Souveraineté alimentaire : la Côte d’Ivoire va miser sur l’aquaculture
Face à une demande nationale largement supérieure à l’offre locale, la Côte d’Ivoire entend accélérer le développement de l’aquaculture afin de réduire sa dépendance aux importations de poissons et renforcer sa souveraineté alimentaire.
- Agriculture

Crédit Photo : DT
Image d’illustration.
Le ministre ivoirien des Ressources animales et halieutiques, Sidi Tiémoko Touré, a réaffirmé mercredi la volonté des autorités de faire de l’aquaculture un pilier de la souveraineté alimentaire et de la croissance durable en Côte d’Ivoire. S’exprimant par visioconférence depuis le Salon international de l’agriculture de Paris (SIA 2026), où la Côte d’Ivoire est mise à l’honneur, le ministre a souligné l’importance du secteur halieutique dans l’alimentation nationale. Les produits de la pêche et de l’aquaculture représentent en effet la principale source de protéines animales, avec une consommation moyenne dépassant 20 kilogrammes par habitant et par an.

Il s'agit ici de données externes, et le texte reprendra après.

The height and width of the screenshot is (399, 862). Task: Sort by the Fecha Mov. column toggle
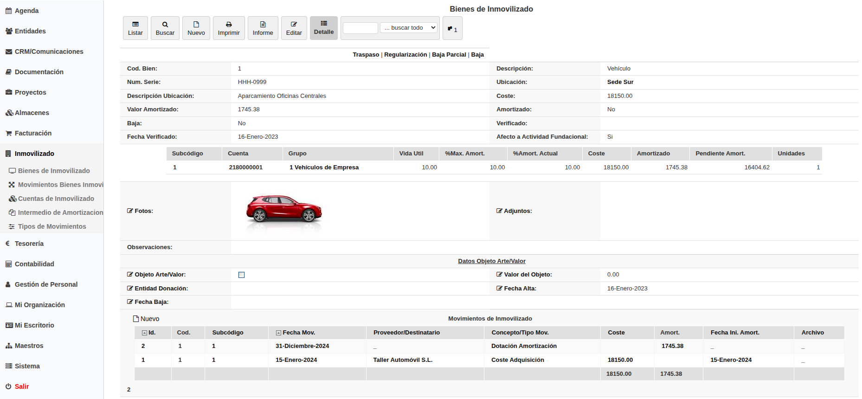pos(278,333)
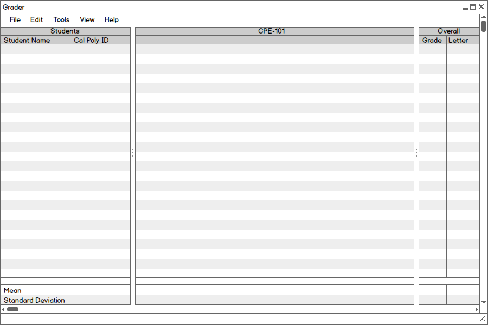The image size is (488, 325).
Task: Click the vertical scrollbar down arrow
Action: [484, 302]
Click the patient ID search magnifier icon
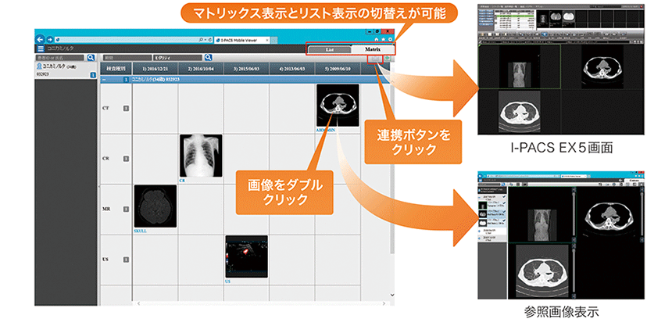This screenshot has width=672, height=319. click(x=91, y=58)
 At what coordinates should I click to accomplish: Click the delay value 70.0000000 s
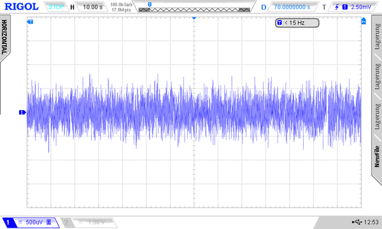(x=292, y=7)
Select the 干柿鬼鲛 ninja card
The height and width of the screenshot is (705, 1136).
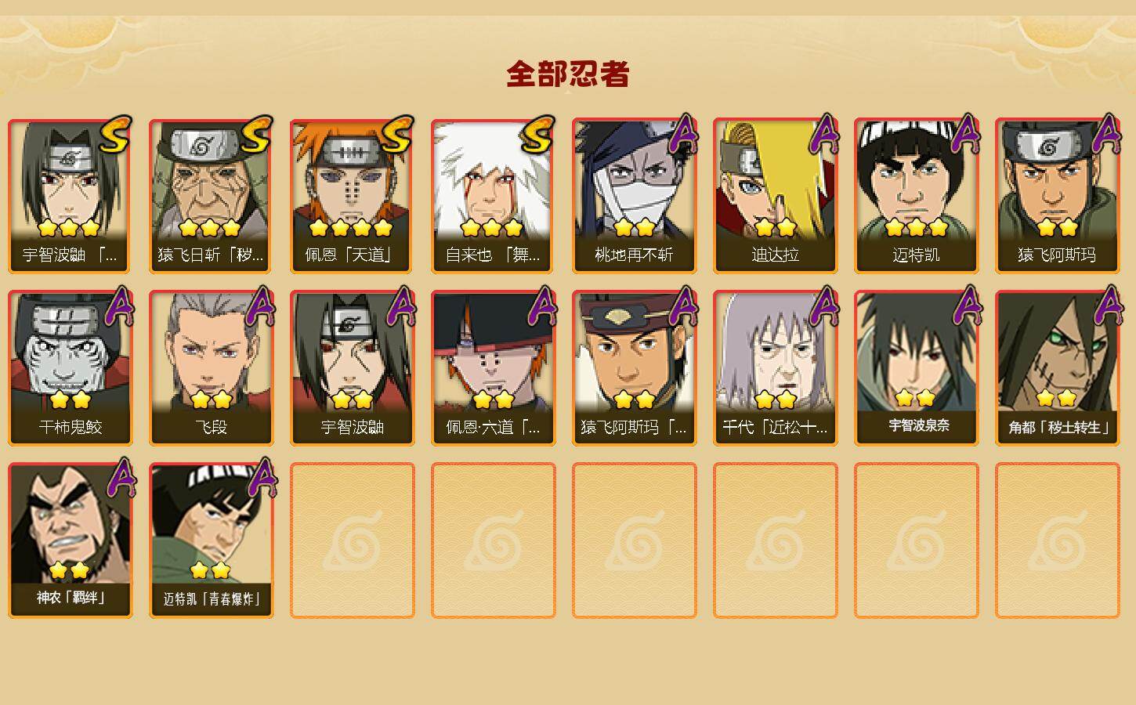71,368
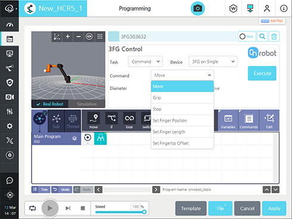Expand the Task Command dropdown
Screen dimensions: 292x219
[145, 61]
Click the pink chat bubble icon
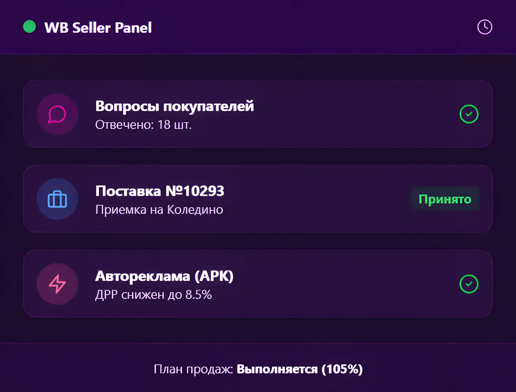Viewport: 516px width, 392px height. pos(57,114)
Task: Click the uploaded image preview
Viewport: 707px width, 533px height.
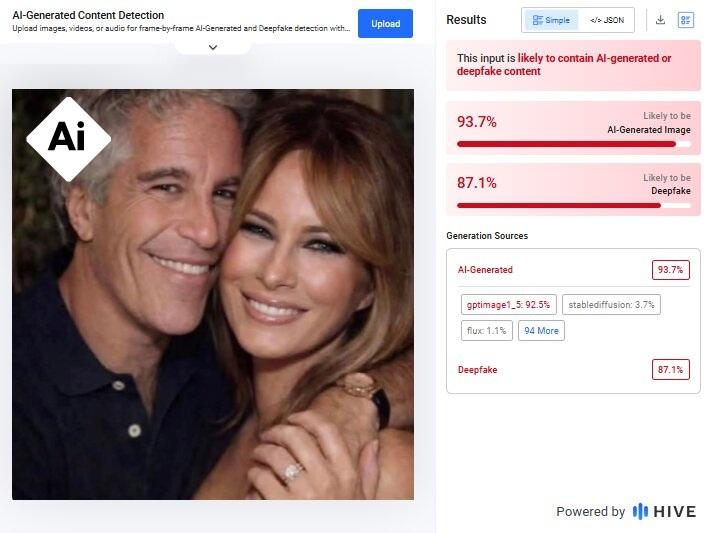Action: point(213,294)
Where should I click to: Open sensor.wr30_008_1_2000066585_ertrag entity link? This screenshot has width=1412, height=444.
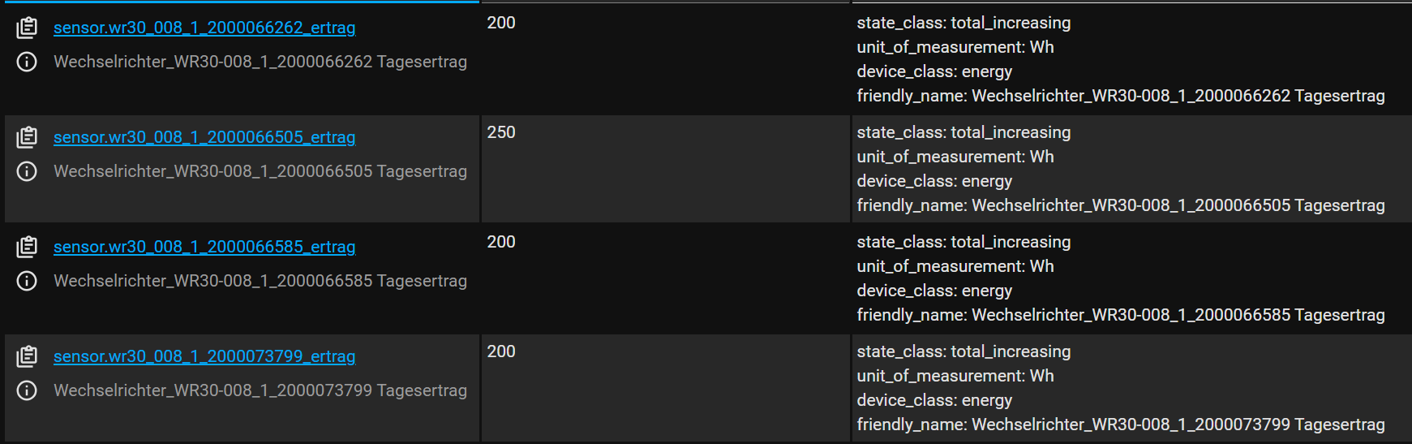pos(204,247)
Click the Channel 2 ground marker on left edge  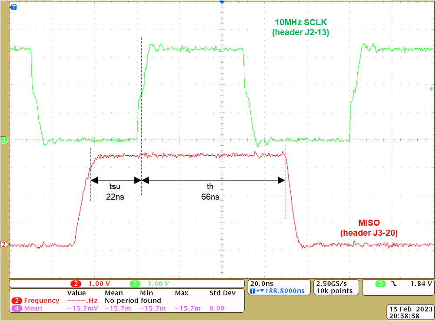(x=3, y=245)
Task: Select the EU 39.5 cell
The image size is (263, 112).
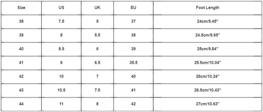Action: click(133, 63)
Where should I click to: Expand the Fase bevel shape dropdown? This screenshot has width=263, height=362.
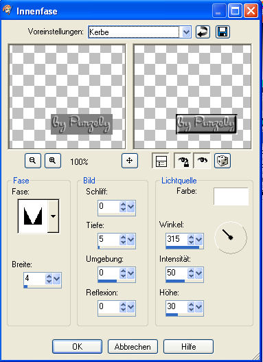54,216
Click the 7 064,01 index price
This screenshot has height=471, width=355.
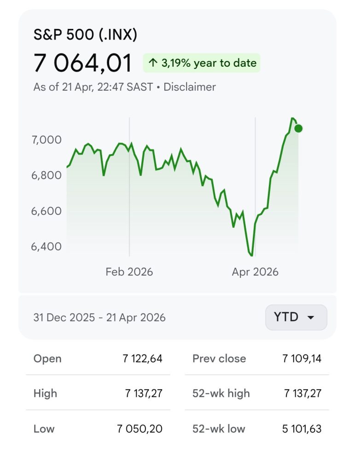83,63
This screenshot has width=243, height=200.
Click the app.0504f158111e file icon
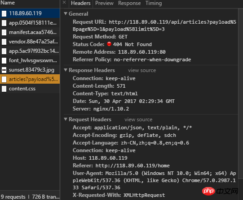pyautogui.click(x=4, y=23)
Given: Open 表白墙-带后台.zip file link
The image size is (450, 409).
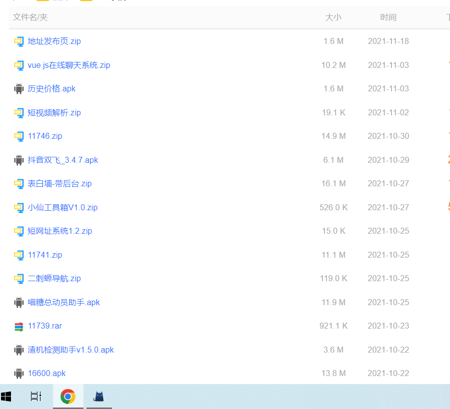Looking at the screenshot, I should pos(60,183).
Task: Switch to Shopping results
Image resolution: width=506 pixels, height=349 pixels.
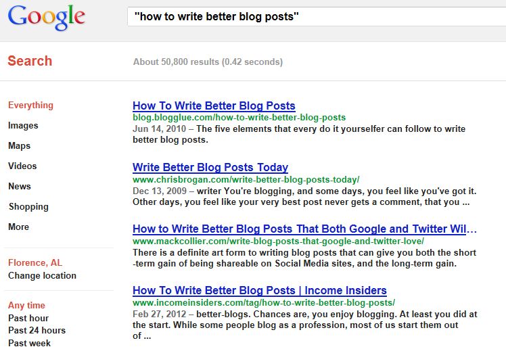Action: tap(28, 207)
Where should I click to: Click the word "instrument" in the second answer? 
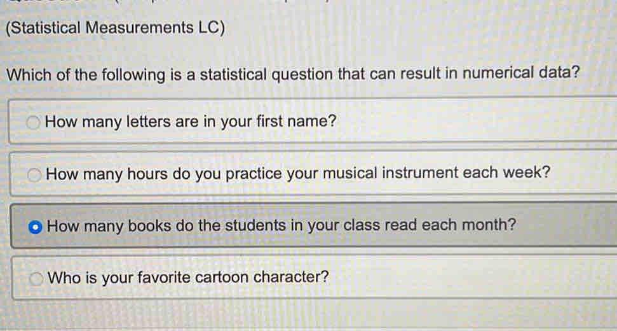(424, 173)
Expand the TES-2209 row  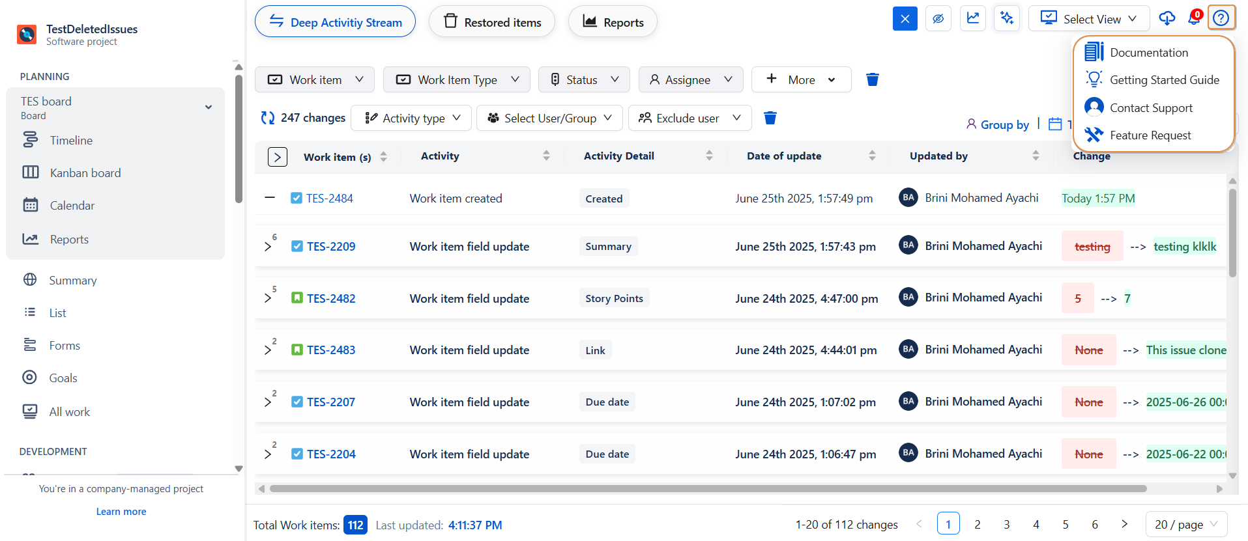[x=268, y=247]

Malgré cette demande soutenue, la production locale demeure insuffisante. Les besoins sont estimés à environ 650 000 tonnes par an, pour une offre nationale d’environ 110 000 tonnes, soit un déficit structurel supérieur à 80 %. Cette situation se traduit par une forte dépendance aux importations de poissons congelés, évaluées à près de 400 milliards de francs CFA par an. Selon le ministre, cette dépendance pèse sur la sécurité alimentaire et accentue la pression sur les ressources halieutiques naturelles. Les autorités entendent ainsi repositionner l’aquaculture comme un axe central de la stratégie d’économie bleue du pays.
La Côte d’Ivoire dispose d’atouts naturels importants pour le développement du secteur, notamment une façade maritime de 550 kilomètres, environ 150 000 hectares de lagunes, 350 000 hectares de lacs ainsi que quatre grands fleuves. Ces ressources permettent le déploiement de différents systèmes de production, dont les étangs, les cages flottantes, les bassins hors-sol et les retenues d’eau. À ce jour, le pays compte plus d’un millier de fermes piscicoles et plusieurs écloseries publiques. La production concerne différentes espèces, dont le tilapia, le mâchoiron, la carpe rouge, le mulet, le capitaine, ainsi que certains crustacés et mollusques.